RECORDS FOR THE TASK:
··········

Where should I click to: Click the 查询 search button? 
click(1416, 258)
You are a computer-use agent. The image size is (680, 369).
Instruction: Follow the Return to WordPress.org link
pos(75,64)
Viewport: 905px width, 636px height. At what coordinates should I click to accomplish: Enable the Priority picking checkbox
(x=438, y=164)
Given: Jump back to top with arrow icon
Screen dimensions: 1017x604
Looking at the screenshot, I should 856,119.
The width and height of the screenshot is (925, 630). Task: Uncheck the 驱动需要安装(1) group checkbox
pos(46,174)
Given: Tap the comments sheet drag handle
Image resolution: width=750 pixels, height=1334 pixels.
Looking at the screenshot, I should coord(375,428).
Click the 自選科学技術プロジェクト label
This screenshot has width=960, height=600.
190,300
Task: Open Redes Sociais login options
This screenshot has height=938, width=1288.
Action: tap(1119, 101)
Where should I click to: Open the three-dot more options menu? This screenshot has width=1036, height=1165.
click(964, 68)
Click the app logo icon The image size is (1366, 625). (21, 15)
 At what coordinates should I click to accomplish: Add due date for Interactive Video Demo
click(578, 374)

··········

Copy all of the data. Keep every word exactly as it is.

Where should I click to: Click the 查询 search button? 
click(1416, 258)
You are a computer-use agent. The image size is (680, 369).
Instruction: Follow the Return to WordPress.org link
pos(75,64)
Viewport: 905px width, 636px height. At what coordinates should I click to accomplish: Enable the Priority picking checkbox
(x=438, y=164)
Given: Jump back to top with arrow icon
Screen dimensions: 1017x604
Looking at the screenshot, I should 856,119.
The width and height of the screenshot is (925, 630). Task: Uncheck the 驱动需要安装(1) group checkbox
pos(46,174)
Given: Tap the comments sheet drag handle
Image resolution: width=750 pixels, height=1334 pixels.
Looking at the screenshot, I should coord(375,428).
Click the 自選科学技術プロジェクト label
This screenshot has width=960, height=600.
190,300
Task: Open Redes Sociais login options
This screenshot has height=938, width=1288.
Action: tap(1119, 101)
Where should I click to: Open the three-dot more options menu? This screenshot has width=1036, height=1165.
click(964, 68)
Click the app logo icon The image size is (1366, 625). (21, 15)
 At what coordinates should I click to accomplish: Add due date for Interactive Video Demo
click(578, 374)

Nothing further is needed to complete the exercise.